Terms like vegetarian, vegan and locavore may not refer to mainstream movements, but they say a lot about our culture and the way we eat. Very few people, for instance, are able to consume only food grown within a hundred mile radius — yet the influence of “local” can be seen in every mainstream supermarket these days.
And so it goes with the latest term to be added to the health and wellness lexicon: flexitarian.
So what’s a flexitarian? It’s someone who tries to incorporate meatless meals into her diet but isn’t a strict vegetarian. It sounds a bit hard to pin down, but there’s no doubt it’s fully established and making inroads. Compass Group, the world’s largest food distributor, just announced its “Be A Flexitarian” initiative, which will expand the company’s -free offerings and promote flexitarian living.
"It doesn't take an all-or-nothing approach to make a major impact, and giving customers more meat-free meal choices will improve health, reduce the impact of global warming and help animals,” said Wayne Pacelle, president and CEO of The Humane Society, in a release praising the new program.
Compass reaches millions of students, office workers and sports fans at cafeterias and food stops around the country, so it’s not hard to imagine the impact this will have. Even the most vegetable-resistant, hot-dog-scarfing consumers will be exposed to the possibility that such foods can be tasty and healthy. That kind of exposure will no doubt trickle down to the retail level in some form.

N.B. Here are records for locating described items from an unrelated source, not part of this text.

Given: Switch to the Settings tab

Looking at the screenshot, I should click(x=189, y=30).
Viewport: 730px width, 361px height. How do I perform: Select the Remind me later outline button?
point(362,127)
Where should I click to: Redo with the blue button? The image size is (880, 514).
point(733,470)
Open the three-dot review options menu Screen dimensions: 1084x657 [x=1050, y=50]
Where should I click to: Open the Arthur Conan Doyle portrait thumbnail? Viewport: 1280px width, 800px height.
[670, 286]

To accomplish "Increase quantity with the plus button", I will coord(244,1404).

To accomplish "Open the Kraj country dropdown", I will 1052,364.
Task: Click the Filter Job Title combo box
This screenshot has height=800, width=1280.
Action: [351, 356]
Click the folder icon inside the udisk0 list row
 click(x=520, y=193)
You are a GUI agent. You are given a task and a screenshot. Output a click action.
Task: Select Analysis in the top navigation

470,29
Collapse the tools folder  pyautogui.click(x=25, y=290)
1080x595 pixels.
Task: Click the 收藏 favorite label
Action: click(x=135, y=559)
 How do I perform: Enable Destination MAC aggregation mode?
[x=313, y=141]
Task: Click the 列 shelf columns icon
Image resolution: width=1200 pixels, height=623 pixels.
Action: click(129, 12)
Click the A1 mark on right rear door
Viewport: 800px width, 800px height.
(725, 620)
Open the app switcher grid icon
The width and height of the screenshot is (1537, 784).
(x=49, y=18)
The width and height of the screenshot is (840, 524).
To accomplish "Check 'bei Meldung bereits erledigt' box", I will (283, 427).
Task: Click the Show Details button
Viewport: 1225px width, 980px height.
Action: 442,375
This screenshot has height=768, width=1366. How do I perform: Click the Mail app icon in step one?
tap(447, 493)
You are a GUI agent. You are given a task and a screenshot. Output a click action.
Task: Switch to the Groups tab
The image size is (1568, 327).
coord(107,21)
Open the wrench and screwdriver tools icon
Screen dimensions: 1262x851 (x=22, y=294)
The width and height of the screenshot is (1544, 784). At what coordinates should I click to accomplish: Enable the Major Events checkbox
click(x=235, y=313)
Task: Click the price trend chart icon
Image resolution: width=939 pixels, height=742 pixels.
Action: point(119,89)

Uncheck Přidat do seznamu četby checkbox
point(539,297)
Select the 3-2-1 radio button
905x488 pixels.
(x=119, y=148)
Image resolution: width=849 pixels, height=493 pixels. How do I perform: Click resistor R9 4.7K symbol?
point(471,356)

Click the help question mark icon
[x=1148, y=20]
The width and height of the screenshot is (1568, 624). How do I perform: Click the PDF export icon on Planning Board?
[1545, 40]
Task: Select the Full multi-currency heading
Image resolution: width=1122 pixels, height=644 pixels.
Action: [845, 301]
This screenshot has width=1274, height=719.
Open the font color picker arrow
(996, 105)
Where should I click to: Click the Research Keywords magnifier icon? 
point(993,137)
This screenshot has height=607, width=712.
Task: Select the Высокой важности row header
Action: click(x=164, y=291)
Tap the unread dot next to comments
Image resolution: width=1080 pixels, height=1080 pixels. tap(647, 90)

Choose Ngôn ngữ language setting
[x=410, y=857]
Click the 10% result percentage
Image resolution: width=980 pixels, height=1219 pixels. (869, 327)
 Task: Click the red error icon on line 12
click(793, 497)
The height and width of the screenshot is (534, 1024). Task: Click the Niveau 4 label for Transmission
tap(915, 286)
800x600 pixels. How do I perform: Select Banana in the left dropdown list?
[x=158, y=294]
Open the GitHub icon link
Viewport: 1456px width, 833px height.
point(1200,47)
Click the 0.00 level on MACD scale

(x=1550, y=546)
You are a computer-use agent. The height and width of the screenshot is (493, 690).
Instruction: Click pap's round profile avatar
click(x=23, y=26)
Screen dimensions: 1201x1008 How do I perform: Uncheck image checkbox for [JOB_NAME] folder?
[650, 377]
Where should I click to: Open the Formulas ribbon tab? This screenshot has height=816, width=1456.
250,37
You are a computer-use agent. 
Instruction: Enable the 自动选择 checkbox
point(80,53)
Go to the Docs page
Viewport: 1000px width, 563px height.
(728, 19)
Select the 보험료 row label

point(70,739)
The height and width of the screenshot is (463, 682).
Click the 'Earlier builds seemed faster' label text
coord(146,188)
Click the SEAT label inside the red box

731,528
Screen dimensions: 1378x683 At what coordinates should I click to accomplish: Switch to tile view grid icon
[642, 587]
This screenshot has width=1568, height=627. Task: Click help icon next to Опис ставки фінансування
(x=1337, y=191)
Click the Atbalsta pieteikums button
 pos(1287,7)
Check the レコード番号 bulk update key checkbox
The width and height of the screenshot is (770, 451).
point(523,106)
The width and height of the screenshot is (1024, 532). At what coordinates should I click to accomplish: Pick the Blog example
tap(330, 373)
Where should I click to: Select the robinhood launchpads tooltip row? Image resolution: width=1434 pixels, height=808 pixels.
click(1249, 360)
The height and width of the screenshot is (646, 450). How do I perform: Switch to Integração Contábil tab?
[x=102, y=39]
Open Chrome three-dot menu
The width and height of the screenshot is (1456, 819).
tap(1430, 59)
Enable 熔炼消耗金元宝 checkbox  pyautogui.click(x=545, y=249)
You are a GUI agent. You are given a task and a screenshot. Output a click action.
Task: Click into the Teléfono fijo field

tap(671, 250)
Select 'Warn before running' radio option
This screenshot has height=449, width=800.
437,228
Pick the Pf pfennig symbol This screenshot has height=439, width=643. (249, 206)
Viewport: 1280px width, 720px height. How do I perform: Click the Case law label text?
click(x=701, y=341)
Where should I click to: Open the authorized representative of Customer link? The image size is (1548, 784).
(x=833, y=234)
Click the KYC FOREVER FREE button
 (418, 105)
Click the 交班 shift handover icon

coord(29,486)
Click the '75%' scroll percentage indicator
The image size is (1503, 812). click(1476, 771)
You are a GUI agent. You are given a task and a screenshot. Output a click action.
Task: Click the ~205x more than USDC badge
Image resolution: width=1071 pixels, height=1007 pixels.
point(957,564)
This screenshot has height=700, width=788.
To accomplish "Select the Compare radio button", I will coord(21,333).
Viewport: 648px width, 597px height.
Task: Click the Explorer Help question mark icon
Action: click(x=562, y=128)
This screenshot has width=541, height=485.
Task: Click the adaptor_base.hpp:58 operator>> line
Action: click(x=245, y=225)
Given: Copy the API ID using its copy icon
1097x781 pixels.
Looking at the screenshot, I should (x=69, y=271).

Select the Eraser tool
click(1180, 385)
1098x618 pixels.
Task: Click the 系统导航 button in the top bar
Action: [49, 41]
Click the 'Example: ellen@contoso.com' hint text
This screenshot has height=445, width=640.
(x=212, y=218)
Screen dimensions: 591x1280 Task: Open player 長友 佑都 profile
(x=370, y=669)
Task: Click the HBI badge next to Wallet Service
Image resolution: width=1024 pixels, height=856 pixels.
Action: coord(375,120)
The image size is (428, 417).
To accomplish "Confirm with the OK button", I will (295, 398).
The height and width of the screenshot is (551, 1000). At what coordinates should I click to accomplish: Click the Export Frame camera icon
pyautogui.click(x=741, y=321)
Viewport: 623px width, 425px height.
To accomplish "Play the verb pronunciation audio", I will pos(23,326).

Beyond the impact of Compass’s program, there’s a lot to divine from the rise of the flexitarian diet. It shows the regard consumers have for animal welfare and for meat’s impact on human health and the environment. It also says a lot about consumer expectations. People want to eat mindfully, but they may not be willing to go all the way and give up something, like meat, altogether. For them, there’s no shame in hewing close to the middle and believing every step counts.